◆ TASK REQUIREMENTS
Of all the lines in the material, count those containing the string "text" and write only the resulting number.

MATERIAL SHOWN START

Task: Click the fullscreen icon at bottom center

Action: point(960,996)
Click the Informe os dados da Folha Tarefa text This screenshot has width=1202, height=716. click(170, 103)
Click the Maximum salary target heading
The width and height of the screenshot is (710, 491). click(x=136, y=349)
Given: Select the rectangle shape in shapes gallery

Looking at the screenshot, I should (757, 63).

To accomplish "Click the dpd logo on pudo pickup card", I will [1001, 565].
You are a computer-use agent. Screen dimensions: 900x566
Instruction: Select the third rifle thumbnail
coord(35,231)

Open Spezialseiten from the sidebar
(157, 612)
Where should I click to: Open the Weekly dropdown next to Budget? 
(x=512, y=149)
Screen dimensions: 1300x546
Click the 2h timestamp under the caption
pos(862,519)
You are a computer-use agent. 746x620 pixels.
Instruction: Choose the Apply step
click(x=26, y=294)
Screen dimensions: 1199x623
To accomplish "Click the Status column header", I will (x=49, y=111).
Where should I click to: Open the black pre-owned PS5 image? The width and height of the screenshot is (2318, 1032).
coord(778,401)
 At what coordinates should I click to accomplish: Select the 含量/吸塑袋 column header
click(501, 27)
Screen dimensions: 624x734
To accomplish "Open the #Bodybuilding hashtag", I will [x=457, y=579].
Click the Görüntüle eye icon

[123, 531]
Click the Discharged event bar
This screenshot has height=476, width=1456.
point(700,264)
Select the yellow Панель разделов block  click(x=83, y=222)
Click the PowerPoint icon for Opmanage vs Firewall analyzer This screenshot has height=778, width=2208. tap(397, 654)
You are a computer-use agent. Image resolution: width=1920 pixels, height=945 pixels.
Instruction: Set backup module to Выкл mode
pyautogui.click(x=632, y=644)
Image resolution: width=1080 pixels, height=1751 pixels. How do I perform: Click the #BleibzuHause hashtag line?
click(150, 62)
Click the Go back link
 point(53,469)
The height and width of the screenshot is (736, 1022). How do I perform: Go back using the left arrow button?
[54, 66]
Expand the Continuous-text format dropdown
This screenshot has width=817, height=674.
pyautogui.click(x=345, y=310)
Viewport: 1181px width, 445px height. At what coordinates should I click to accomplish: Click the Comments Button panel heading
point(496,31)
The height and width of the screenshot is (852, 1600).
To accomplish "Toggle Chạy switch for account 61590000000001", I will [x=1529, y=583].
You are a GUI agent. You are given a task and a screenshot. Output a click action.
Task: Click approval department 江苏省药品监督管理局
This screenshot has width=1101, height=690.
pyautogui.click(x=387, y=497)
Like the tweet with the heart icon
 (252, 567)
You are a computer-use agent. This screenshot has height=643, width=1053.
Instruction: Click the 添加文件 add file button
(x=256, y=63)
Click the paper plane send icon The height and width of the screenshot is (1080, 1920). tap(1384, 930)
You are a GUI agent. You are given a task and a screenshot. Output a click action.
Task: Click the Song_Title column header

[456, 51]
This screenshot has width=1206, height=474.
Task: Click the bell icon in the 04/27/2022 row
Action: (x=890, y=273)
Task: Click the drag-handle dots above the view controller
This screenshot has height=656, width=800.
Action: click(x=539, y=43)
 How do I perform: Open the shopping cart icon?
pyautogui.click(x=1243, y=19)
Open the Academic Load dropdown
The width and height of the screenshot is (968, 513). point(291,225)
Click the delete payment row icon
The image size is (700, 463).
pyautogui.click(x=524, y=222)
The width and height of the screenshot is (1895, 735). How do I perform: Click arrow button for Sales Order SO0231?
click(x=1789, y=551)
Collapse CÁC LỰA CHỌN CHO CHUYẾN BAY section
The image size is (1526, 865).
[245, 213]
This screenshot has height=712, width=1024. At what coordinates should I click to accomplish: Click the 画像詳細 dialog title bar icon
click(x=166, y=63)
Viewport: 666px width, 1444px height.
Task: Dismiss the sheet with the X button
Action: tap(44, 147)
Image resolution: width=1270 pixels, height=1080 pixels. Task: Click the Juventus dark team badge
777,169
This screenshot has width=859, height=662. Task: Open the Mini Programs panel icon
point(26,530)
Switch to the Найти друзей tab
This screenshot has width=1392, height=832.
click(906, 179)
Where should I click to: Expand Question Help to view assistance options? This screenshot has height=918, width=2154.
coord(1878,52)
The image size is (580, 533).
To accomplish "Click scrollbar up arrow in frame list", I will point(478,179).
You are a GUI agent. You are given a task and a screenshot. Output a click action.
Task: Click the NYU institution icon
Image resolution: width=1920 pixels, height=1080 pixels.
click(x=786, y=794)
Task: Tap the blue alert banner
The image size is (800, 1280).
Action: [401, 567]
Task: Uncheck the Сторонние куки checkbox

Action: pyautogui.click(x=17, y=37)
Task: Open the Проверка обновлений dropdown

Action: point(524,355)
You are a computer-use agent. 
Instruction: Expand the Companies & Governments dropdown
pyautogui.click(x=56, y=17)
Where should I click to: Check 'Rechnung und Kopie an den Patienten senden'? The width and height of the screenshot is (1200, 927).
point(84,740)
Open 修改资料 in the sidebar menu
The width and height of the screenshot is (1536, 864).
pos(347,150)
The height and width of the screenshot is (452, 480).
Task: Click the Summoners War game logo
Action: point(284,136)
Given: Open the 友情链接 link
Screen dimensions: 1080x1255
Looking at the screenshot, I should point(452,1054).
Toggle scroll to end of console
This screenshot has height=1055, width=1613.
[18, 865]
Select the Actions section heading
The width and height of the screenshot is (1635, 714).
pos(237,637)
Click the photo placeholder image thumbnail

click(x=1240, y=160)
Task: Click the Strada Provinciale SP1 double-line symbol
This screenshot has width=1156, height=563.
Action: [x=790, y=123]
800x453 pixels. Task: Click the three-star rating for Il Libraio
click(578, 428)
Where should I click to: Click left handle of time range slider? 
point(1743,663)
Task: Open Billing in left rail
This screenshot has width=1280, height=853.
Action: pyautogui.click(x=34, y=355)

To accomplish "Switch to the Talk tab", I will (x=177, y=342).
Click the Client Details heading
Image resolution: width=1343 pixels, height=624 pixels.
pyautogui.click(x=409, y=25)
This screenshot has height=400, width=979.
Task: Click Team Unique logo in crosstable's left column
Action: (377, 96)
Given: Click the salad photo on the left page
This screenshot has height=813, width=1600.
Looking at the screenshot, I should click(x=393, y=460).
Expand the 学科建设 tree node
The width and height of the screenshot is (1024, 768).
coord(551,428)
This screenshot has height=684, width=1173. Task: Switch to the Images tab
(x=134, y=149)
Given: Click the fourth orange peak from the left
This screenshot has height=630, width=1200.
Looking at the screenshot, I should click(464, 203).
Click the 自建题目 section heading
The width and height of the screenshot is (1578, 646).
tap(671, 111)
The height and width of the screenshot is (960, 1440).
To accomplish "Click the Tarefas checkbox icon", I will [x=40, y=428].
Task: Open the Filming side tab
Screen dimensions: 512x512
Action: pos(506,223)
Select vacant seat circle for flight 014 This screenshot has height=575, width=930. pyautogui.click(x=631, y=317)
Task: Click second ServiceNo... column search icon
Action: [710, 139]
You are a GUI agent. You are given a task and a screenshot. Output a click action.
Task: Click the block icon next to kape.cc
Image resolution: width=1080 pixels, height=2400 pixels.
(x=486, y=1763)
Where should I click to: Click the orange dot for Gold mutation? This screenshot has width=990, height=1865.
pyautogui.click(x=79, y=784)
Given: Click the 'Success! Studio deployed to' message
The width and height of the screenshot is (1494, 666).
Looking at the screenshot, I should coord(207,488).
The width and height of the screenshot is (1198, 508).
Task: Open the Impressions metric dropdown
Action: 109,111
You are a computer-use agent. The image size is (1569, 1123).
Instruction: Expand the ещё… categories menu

MATERIAL SHOWN END

◆ REPLY
2